[Dataset records]
* * * * *
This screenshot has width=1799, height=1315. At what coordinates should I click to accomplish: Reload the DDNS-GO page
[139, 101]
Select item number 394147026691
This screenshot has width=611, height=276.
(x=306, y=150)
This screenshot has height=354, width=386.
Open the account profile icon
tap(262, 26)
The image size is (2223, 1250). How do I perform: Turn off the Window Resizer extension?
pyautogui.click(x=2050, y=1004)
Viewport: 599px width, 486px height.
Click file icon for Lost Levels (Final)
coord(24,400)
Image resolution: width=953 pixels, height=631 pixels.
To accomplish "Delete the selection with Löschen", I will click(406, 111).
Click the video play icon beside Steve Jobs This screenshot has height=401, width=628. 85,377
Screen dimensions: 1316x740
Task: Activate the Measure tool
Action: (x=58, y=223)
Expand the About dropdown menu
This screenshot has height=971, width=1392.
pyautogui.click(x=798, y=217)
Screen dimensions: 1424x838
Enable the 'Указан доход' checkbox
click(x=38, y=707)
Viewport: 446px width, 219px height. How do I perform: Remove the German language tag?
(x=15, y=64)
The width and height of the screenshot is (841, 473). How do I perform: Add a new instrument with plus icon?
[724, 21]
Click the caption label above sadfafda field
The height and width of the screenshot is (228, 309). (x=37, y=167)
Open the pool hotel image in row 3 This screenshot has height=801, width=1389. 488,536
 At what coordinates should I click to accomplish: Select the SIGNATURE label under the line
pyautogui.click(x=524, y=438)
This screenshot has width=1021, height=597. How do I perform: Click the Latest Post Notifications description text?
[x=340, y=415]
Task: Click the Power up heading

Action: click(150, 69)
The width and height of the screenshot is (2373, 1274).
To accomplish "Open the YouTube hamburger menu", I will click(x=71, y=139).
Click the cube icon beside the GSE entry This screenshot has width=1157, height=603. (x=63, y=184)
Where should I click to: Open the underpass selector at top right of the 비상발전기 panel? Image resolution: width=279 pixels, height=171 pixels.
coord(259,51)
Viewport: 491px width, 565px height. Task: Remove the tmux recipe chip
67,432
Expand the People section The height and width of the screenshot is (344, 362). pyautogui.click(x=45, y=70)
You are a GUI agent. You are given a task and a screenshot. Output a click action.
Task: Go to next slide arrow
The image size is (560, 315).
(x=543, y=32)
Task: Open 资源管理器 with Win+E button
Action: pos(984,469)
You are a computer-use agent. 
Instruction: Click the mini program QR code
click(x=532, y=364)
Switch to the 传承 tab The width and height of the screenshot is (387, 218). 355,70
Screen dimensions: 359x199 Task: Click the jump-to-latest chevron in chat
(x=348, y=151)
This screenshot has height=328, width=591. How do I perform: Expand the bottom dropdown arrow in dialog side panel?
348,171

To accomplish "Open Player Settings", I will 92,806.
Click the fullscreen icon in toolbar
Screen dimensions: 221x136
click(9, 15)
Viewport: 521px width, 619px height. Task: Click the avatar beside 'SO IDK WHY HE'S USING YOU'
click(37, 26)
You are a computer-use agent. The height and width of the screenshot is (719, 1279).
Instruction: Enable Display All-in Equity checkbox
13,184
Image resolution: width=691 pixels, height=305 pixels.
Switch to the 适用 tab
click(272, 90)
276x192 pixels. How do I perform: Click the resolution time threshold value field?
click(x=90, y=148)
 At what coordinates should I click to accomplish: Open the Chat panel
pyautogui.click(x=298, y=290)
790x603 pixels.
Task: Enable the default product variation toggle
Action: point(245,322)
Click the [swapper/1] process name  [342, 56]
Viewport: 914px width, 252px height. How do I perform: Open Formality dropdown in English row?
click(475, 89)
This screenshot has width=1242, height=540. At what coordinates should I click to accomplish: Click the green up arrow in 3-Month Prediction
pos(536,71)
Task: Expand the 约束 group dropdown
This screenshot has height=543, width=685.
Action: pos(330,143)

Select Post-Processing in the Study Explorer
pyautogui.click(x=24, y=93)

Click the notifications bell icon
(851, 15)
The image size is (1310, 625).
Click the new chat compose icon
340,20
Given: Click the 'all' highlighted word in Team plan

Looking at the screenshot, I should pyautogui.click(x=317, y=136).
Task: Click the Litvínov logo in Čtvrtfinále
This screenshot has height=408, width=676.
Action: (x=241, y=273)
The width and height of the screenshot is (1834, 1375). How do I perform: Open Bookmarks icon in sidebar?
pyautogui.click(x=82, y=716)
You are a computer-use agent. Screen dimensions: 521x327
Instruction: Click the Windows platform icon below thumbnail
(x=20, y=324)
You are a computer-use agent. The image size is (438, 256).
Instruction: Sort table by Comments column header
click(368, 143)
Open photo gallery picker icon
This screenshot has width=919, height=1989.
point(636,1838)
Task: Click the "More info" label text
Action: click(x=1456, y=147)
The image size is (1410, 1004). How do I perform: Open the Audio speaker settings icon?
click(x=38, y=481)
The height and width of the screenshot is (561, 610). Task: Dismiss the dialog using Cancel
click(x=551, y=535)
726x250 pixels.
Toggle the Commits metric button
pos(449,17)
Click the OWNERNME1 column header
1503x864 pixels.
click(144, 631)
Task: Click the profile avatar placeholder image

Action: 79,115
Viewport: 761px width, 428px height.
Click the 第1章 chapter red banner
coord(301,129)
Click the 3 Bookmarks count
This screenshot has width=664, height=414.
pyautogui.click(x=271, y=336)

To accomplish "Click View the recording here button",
* * * * *
## EXERCISE
Rewrite the material above with "How do I perform" changed to "How can I do" everywhere it occurs, keeping everything else the same.

## WRITTEN RESPONSE
This screenshot has width=1799, height=1315. At what coordinates should I click to accomplish: Reload the DDNS-GO page
[139, 101]
Select item number 394147026691
This screenshot has width=611, height=276.
(x=306, y=150)
This screenshot has height=354, width=386.
Open the account profile icon
tap(262, 26)
The image size is (2223, 1250). How can I do: Turn off the Window Resizer extension?
pyautogui.click(x=2050, y=1004)
Viewport: 599px width, 486px height.
Click file icon for Lost Levels (Final)
coord(24,400)
Image resolution: width=953 pixels, height=631 pixels.
To accomplish "Delete the selection with Löschen", I will click(406, 111).
Click the video play icon beside Steve Jobs This screenshot has height=401, width=628. 85,377
Screen dimensions: 1316x740
Task: Activate the Measure tool
Action: (x=58, y=223)
Expand the About dropdown menu
This screenshot has height=971, width=1392.
pyautogui.click(x=798, y=217)
Screen dimensions: 1424x838
Enable the 'Указан доход' checkbox
click(x=38, y=707)
Viewport: 446px width, 219px height. How can I do: Remove the German language tag?
(x=15, y=64)
The width and height of the screenshot is (841, 473). How can I do: Add a new instrument with plus icon?
[724, 21]
Click the caption label above sadfafda field
The height and width of the screenshot is (228, 309). (x=37, y=167)
Open the pool hotel image in row 3 This screenshot has height=801, width=1389. 488,536
 At what coordinates should I click to accomplish: Select the SIGNATURE label under the line
pyautogui.click(x=524, y=438)
This screenshot has width=1021, height=597. How can I do: Click the Latest Post Notifications description text?
[x=340, y=415]
Task: Click the Power up heading

Action: click(150, 69)
The width and height of the screenshot is (2373, 1274).
To accomplish "Open the YouTube hamburger menu", I will click(x=71, y=139).
Click the cube icon beside the GSE entry This screenshot has width=1157, height=603. (x=63, y=184)
Where should I click to: Open the underpass selector at top right of the 비상발전기 panel? Image resolution: width=279 pixels, height=171 pixels.
coord(259,51)
Viewport: 491px width, 565px height. Task: Remove the tmux recipe chip
67,432
Expand the People section The height and width of the screenshot is (344, 362). pyautogui.click(x=45, y=70)
You are a GUI agent. You are given a task and a screenshot. Output a click action.
Task: Go to next slide arrow
The image size is (560, 315).
(x=543, y=32)
Task: Open 资源管理器 with Win+E button
Action: pos(984,469)
You are a computer-use agent. 
Instruction: Click the mini program QR code
click(x=532, y=364)
Switch to the 传承 tab The width and height of the screenshot is (387, 218). 355,70
Screen dimensions: 359x199 Task: Click the jump-to-latest chevron in chat
(x=348, y=151)
This screenshot has height=328, width=591. How can I do: Expand the bottom dropdown arrow in dialog side panel?
348,171

To accomplish "Open Player Settings", I will 92,806.
Click the fullscreen icon in toolbar
Screen dimensions: 221x136
click(9, 15)
Viewport: 521px width, 619px height. Task: Click the avatar beside 'SO IDK WHY HE'S USING YOU'
click(37, 26)
You are a computer-use agent. The height and width of the screenshot is (719, 1279).
Instruction: Enable Display All-in Equity checkbox
13,184
Image resolution: width=691 pixels, height=305 pixels.
Switch to the 适用 tab
click(272, 90)
276x192 pixels. How can I do: Click the resolution time threshold value field?
click(x=90, y=148)
 At what coordinates should I click to accomplish: Open the Chat panel
pyautogui.click(x=298, y=290)
790x603 pixels.
Task: Enable the default product variation toggle
Action: point(245,322)
Click the [swapper/1] process name  [342, 56]
Viewport: 914px width, 252px height. How can I do: Open Formality dropdown in English row?
click(475, 89)
This screenshot has width=1242, height=540. At what coordinates should I click to accomplish: Click the green up arrow in 3-Month Prediction
pos(536,71)
Task: Expand the 约束 group dropdown
This screenshot has height=543, width=685.
Action: pos(330,143)

Select Post-Processing in the Study Explorer
pyautogui.click(x=24, y=93)

Click the notifications bell icon
(851, 15)
The image size is (1310, 625).
Click the new chat compose icon
340,20
Given: Click the 'all' highlighted word in Team plan

Looking at the screenshot, I should pyautogui.click(x=317, y=136).
Task: Click the Litvínov logo in Čtvrtfinále
This screenshot has height=408, width=676.
Action: (x=241, y=273)
The width and height of the screenshot is (1834, 1375). How can I do: Open Bookmarks icon in sidebar?
pyautogui.click(x=82, y=716)
You are a computer-use agent. Screen dimensions: 521x327
Instruction: Click the Windows platform icon below thumbnail
(x=20, y=324)
You are a computer-use agent. The image size is (438, 256).
Instruction: Sort table by Comments column header
click(368, 143)
Open photo gallery picker icon
This screenshot has width=919, height=1989.
point(636,1838)
Task: Click the "More info" label text
Action: click(x=1456, y=147)
The image size is (1410, 1004). How can I do: Open the Audio speaker settings icon?
click(x=38, y=481)
The height and width of the screenshot is (561, 610). Task: Dismiss the dialog using Cancel
click(x=551, y=535)
726x250 pixels.
Toggle the Commits metric button
pos(449,17)
Click the OWNERNME1 column header
1503x864 pixels.
click(144, 631)
Task: Click the profile avatar placeholder image

Action: 79,115
Viewport: 761px width, 428px height.
Click the 第1章 chapter red banner
coord(301,129)
Click the 3 Bookmarks count
This screenshot has width=664, height=414.
pyautogui.click(x=271, y=336)

To accomplish "Click View the recording here button",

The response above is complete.